ResearchgrantsClimate IT
Written 22 August, 2023 12:11 by Jari Kickbusch
Modern disaster governance relies on technologies that can help governments predict disasters so that they can respond accordingly. This means that governments’ success or failure to use technologies is of great importance for the people and businesses affected by them. This is why post doc Alena Thiel will dedicate the next two years to investigate the use of digital innovations for the predictive anticipation, real-time analysis, and early intervention in multiple and intersecting threats to human security.
“Disaster Risk Reduction is more pressing than ever. The project, MUNDI, will investigate data collection and analysis that allow Ghanaian government institutions to respond to unfolding disasters in timely and targeted manner. Disaster Risk Reduction is essentially about coordinating information and resource flows. For example, in the case of flooding, apart from information on weather patterns and geographical conditions, demographic factors such as the number of children and pregnant women in an affected area are important. I am interested in how public agencies combine data from various sources, ranging from satellite-based emergency mapping to the local observation of sentinel species that indicate imminent environmental changes,” says Alena Thiel, who is the Principal Investigator of the research project, MUNDI, which is funded by Horizon Europe’s Marie Skłodowska-Curie Actions Postdoctoral fellowship programme.
Ghana
Alena Thiel will study the multi-sectoral emergency preparedness and response effort in Ghana. Like many other sub-Saharan African countries, Ghana is prone to a variety of hazards like floods, drought/famine, fires, and earthquakes. Floods especially are a big challenge. A study by UNESCO found that 37% of Ghana’s coastline had eroded between 2005 and 2017. This makes the Ghanaians, who live close to the sea, very vulnerable. In 2015, for example, a flood led to an explosion of a petrol station resulting in the loss of over 150 lives and millions worth of property. In 2021, around 3,000 people were made homeless overnight due to a high tide.
”Ghana is among the leading African nations in the area of public sector digitalisation. The country follows a national policy agenda committed to transitioning into a knowledge-based society. However, as elsewhere in the world, the digital labour supporting such policy remains largely invisible. MUNDI will follow state officials in their day-to-day interactions with digital infrastructure, especially in moments that mobilize data flows between agencies,” says Alena Thiel.
Data practices
MUNDI is essentially an ethnographic study of data practices in disaster risk reduction in Ghana. The central aims are to describe the base processes and material foundations of real-time datafication in an emerging data system and to develop new theory on evidence-production under conditions of radical uncertainty. Alena Thiel says that in order to do so, she will engage with Ghanaian stakeholders throughout the project to facilitate discussions on the harmonisation of data practices across scales and institutions.

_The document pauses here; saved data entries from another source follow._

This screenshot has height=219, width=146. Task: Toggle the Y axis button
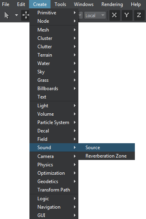(x=127, y=15)
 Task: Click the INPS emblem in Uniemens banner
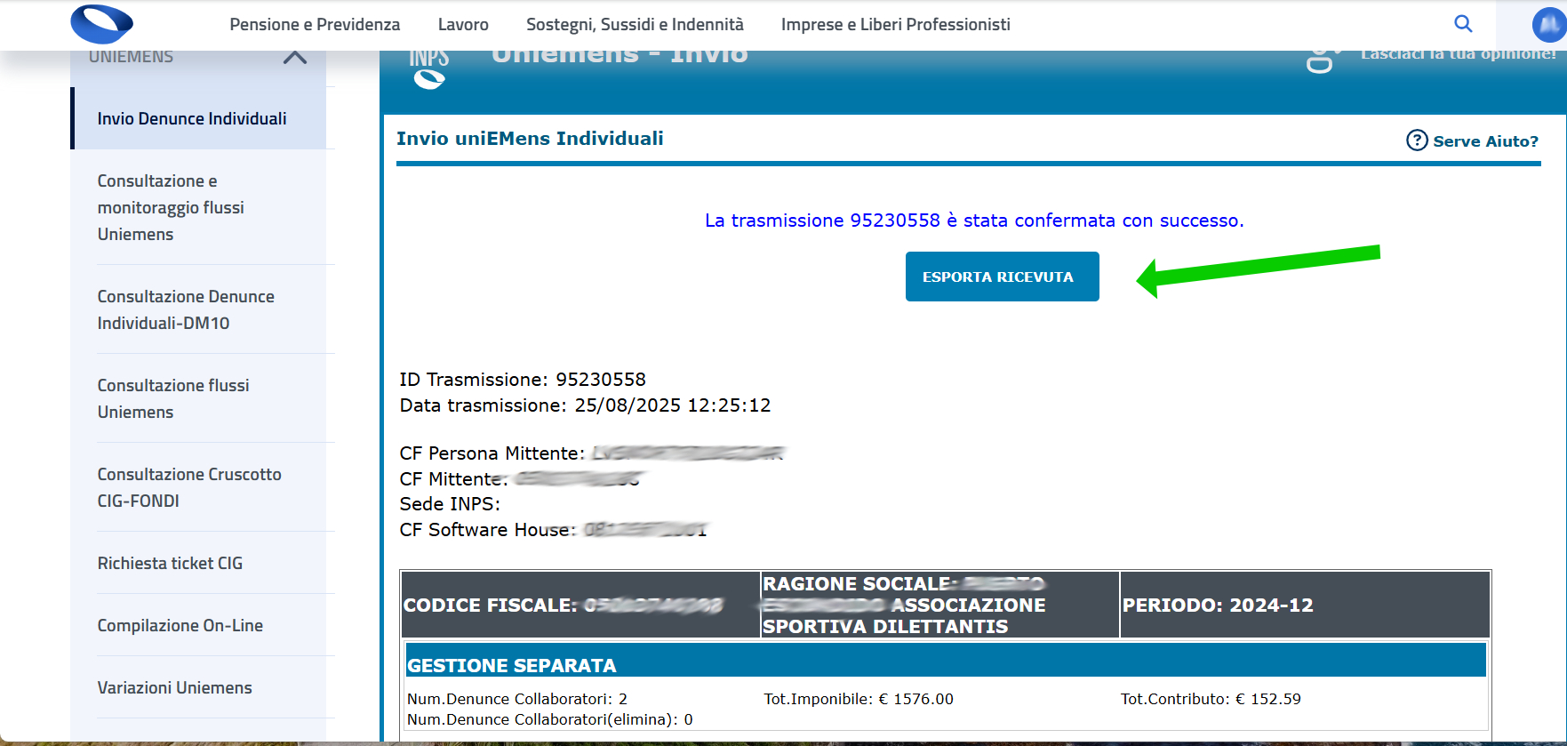pyautogui.click(x=428, y=70)
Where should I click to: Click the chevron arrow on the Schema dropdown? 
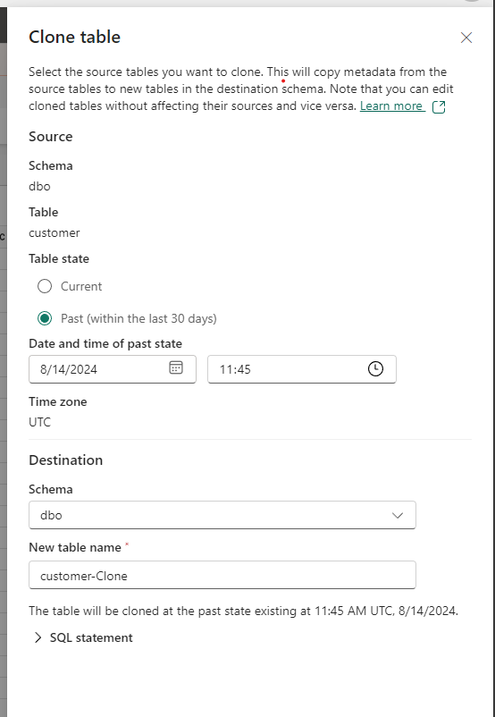(398, 515)
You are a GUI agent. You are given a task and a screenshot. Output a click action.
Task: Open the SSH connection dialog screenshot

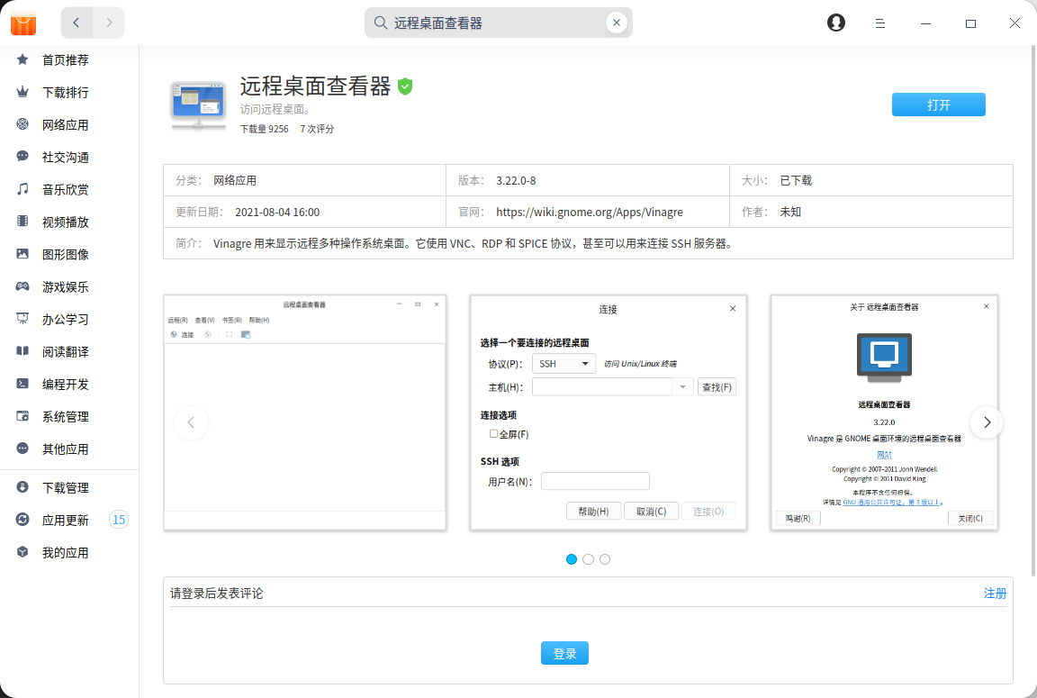click(608, 412)
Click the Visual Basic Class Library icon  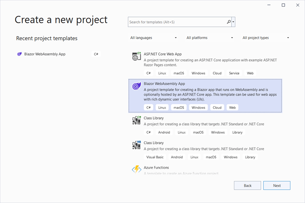tap(137, 145)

“Data experts in Ghana often need to deal with fragmented population data, for example not all people have birth certificates or national ID cards. They may never appear in any official register. Thus, planners need to be creative in order to get the knowledge and the data to intervene. So the project is also about foregrounding the skills of Ghanaian data experts and showing that countries in the global south can also teach us about creative problem solving in the face of unpredictable effects of climate change.”